I appreciate your post but it demonstrates once again the mistake of imagining the solution to a problem that does not exist within the context of EXTREMELY short examples. Which is understandable, because it is (1) difficult to imagine large things and (2) nobody has time to type out real world-examples.
That is true, but the opposition participants aren't confusing verbosity and clarity. We really do mean clarity here.
The following example is NOT clear when return
is elided. It is difficult to see, because we're looking at an extremely short example, it is the equivalent of eliding await
. Both really are just ceremony as you put it. (Eliding await would be less messy in terms of control flow you just lose your signal to the code reader nothing more)
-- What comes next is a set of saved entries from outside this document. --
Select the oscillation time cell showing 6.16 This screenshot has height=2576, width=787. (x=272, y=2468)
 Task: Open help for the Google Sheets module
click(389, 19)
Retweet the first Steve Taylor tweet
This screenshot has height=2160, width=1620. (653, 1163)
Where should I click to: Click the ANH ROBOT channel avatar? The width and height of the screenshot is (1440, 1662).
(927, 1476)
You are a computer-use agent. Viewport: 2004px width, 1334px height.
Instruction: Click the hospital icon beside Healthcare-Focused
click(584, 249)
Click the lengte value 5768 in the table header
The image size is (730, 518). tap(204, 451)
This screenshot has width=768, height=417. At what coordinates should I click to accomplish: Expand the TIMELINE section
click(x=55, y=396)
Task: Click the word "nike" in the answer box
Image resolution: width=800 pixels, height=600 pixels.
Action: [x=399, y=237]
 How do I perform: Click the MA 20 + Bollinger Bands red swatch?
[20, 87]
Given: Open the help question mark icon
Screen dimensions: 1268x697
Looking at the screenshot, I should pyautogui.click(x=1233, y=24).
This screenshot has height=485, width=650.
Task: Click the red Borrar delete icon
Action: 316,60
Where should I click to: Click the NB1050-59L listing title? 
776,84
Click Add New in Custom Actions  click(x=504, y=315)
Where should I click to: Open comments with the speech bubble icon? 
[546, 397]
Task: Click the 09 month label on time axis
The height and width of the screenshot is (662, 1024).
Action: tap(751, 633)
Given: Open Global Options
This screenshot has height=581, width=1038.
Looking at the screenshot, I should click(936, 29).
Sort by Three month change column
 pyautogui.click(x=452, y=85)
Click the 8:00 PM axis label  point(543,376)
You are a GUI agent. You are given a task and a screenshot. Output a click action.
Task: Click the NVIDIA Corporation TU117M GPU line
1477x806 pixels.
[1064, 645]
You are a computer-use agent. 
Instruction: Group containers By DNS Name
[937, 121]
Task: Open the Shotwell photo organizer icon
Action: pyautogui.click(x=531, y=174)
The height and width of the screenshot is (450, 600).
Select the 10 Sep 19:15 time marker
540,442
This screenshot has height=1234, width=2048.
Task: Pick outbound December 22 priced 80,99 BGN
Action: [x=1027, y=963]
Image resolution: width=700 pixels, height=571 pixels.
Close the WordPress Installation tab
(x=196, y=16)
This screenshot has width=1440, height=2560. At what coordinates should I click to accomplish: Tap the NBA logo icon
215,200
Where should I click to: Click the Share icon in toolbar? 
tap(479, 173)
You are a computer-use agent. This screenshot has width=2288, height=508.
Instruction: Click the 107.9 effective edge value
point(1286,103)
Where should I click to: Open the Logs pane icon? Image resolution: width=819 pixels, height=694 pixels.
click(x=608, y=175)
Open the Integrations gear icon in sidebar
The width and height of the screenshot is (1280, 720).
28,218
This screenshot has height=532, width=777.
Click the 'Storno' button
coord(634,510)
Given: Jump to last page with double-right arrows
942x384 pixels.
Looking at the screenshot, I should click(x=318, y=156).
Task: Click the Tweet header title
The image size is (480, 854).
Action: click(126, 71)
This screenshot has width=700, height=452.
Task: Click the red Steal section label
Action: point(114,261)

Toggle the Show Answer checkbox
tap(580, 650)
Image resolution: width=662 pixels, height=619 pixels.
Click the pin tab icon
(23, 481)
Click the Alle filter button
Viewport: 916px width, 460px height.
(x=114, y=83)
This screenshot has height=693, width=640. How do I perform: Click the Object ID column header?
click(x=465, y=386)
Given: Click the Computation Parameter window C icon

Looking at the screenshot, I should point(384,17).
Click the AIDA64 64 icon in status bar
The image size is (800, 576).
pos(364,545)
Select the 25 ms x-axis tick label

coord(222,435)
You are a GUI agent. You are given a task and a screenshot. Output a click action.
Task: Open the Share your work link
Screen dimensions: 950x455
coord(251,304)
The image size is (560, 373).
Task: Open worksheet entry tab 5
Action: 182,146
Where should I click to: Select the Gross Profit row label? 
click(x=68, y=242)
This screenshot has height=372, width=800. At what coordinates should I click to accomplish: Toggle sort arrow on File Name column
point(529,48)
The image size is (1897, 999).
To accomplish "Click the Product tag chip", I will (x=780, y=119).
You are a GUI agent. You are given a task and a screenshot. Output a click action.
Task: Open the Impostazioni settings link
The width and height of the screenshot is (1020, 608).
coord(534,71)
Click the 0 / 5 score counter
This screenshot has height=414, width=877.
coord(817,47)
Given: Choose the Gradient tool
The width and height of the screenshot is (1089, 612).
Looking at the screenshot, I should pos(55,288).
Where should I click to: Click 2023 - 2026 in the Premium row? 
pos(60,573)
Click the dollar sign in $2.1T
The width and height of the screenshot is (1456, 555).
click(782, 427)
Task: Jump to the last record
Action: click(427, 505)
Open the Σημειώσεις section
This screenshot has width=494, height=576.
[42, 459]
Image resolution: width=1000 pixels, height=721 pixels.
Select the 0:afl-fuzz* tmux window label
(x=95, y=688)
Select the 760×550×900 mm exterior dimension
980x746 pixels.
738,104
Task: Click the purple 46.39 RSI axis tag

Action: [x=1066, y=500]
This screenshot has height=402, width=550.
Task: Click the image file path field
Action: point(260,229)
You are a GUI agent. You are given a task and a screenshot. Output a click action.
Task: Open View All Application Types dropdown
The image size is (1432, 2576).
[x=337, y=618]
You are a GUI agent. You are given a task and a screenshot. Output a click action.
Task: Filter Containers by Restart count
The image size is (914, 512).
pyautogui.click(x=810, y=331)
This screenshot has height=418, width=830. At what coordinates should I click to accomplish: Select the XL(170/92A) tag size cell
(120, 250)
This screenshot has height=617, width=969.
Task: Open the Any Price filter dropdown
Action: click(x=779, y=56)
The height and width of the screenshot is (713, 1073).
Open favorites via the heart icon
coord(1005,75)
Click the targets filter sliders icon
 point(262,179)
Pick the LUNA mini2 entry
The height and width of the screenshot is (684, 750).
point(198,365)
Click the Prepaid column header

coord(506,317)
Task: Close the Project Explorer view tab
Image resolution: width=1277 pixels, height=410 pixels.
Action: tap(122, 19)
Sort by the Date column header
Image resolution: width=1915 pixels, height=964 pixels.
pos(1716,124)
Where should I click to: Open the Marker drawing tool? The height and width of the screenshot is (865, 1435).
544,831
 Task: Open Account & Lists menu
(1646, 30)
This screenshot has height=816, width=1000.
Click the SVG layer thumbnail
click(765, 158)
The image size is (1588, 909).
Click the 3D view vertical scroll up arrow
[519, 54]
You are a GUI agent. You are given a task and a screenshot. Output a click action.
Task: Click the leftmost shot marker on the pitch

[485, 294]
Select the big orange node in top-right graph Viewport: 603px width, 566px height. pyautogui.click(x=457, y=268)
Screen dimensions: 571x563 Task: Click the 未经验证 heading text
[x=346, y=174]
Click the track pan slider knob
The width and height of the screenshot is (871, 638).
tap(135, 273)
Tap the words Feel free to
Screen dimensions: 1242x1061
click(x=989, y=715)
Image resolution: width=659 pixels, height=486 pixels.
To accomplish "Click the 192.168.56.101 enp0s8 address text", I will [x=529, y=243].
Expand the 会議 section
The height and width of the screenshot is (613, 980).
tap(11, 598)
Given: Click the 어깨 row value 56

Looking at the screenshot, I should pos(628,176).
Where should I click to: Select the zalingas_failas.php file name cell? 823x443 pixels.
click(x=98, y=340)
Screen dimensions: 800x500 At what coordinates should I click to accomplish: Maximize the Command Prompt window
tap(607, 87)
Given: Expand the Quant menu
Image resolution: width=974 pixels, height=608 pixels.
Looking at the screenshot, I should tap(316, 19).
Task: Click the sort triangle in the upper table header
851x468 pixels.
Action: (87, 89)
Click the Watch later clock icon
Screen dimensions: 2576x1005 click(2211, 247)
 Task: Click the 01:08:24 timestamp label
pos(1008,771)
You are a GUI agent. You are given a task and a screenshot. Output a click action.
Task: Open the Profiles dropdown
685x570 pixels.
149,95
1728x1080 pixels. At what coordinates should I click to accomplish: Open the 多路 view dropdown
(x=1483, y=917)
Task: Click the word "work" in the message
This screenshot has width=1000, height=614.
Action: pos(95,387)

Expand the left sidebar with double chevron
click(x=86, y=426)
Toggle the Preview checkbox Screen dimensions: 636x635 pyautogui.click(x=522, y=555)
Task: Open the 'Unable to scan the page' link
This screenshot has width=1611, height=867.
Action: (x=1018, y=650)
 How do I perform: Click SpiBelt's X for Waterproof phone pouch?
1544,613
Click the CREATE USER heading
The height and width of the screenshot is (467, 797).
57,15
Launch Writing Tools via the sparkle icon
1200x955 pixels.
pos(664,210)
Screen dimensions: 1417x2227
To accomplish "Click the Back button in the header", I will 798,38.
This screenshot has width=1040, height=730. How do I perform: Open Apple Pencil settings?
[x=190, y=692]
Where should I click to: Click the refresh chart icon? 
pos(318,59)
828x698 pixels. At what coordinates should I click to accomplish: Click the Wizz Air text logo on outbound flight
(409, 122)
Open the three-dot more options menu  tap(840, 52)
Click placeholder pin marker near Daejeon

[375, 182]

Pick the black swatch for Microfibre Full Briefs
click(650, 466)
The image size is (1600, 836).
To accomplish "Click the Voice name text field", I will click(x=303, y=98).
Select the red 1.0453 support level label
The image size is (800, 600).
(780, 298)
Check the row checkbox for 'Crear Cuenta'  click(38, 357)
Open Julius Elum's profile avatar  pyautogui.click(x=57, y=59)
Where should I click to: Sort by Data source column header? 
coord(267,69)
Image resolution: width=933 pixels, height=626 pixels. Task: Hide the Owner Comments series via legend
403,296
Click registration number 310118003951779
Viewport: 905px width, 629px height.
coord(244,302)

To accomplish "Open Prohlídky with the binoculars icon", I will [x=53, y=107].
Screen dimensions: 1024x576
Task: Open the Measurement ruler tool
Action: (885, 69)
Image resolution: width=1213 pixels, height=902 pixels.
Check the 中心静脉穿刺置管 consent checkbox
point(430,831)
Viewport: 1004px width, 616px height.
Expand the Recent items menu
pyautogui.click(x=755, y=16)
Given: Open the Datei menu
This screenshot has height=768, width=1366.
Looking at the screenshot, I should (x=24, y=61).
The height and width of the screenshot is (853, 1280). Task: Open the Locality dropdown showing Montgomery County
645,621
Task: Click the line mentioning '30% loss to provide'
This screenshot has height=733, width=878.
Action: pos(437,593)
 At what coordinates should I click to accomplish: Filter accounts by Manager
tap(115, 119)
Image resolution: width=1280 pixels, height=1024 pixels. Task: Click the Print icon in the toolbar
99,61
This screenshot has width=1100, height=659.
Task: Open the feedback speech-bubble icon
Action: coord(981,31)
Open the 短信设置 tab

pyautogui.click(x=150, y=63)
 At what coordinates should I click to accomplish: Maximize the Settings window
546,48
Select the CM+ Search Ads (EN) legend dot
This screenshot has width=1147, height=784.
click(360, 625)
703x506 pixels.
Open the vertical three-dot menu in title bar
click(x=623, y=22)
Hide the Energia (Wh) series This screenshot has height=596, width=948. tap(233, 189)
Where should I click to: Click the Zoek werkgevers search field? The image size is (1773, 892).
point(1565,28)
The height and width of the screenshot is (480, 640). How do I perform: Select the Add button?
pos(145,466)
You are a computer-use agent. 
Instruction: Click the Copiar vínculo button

To better exemplify the issue lets lengthen this a bit to something akin to real world.
//In another library (no idea if this is discardable or not)
@discardableResult someBool(flip: Bool) -> Bool {return !flip}
var doSomething: Bool = false
func hasSupplementaryViewAfter() -> Bool {
if let cellIndex = elements.firstIndex(where: { $0.elementCategory == .cell }) {
if let cellIndex = elements.firstIndex(where: { $0.elementCategory == .cell }) {
elements[cellIndex...].contains { $0.elementCategory == .supplementaryView }
} else if thisThat {
someBool(flip: false)
} else {
if let cellIndex = elements.firstIndex(where: { $0.elementCategory == .cell }) {
elements[cellIndex...].contains { $0.elementCategory == .supplementaryView }
} else {
if let cellIndex = elements.firstIndex(where: { $0.elementCategory == .cell }) {
elements[cellIndex...].contains { $0.elementCategory == .supplementaryView }
} else {
//doSomething = someBool(flip: false)
someBool(flip: true)
}
}
}
} else if let cellIndex = elements.firstIndex(where: { $0.elementCategory == .cell }) {
return someBool(flip: false)
} else {
if let cellIndex = elements.firstIndex(where: { $0.elementCategory == .cell }) {
elements[cellIndex...].contains { $0.elementCategory == .supplementaryView }
} else {
if let cellIndex = elements.firstIndex(where: { $0.elementCategory == .cell }) {
elements[cellIndex...].contains { $0.elementCategory == .supplementaryView }
} else {
if let cellIndex = elements.firstIndex(where: { $0.elementCategory == .cell }) {
elements[cellIndex...].contains { $0.elementCategory == .supplementaryView }
} else {
//return here? Okay. I will add return because this is the value, I think they want.
return someBool(flip: true)
}
}
}
}
// if let cellIndex = elements.firstIndex(where: { $0.elementCategory == .cell }) {
// elements[cellIndex...].contains { $0.elementCategory == .supplementaryView }
// } else {
// if let cellIndex = elements.firstIndex(where: { $0.elementCategory == .cell }) {
// elements[cellIndex...].contains { $0.elementCategory == .supplementaryView }
// } else {
// if let cellIndex = elements.firstIndex(where: { $0.elementCategory == .cell }) {
// elements[cellIndex...].contains { $0.elementCategory == .supplementaryView }
// } else {
// someBool(flip: true)
// }
// }
// }
// return someBool(flip: false)
// FIX ME: we should possibly return true here.
}
This function needs to be fixed. There seem to be multiple ways that we can go about fixing it.
We have an if-statement that can now be thought of as an expression that is the last line of our function. Someone commented out my return line -- accidentally?--, it was just compiling but I added a 'return' statement. I might not ever notice it. The original author who wrote this did or did not intend for someBool function to be the return value always. I'm reading through it to discover intent, but because of where it is placed, and how it is written I don't know. Maybe I just remove return someBool(flip: false)
This is nothing compared to what we witness in a simple one line closure. It is so clear, obvious what will be returned in a one line expression. It is CLEAR in that context.
We require 'await' because it communicates something to the author and those reading their code. It signals how everything is getting executed. Requiring return
(and other various keywords) that yield a value, helps us understand when things are intended to exit ESPECIALLY in large functions. This is not an issue that we'd ever have with single line closures/functions.
I am certain that someone could come up with a better example and debug cycle that better demonstrates the issue.
In one line functions, yes (not quite but we already have this as a feature so it matters not, but yes enough). The ending return
in multi-line functions (that are not necessarily going to be 5 lines, more like 100) helps readers (not the compiler) immediately know intent. And when removed, the compiler can point you to the issue, so you can be sure that you are returning what you intend (safely with out any assumptions) and future readers of your code and those evolving your code can recognize the same and see clearly where you may be returning early. It is also common to re-arrange code. Accidentally moving what was otherwise an elided return
towards the top would neither return nor be alerted to. It might not even be noticed if it was an @discardableResult. This would not happen in a single line function/closure as there is little to distract you. In your example, albeit short, I might not even notice it was returning it is so long.
This is what we mean by 'clarity' and 'safety'. We don't just mean "more or less verbose".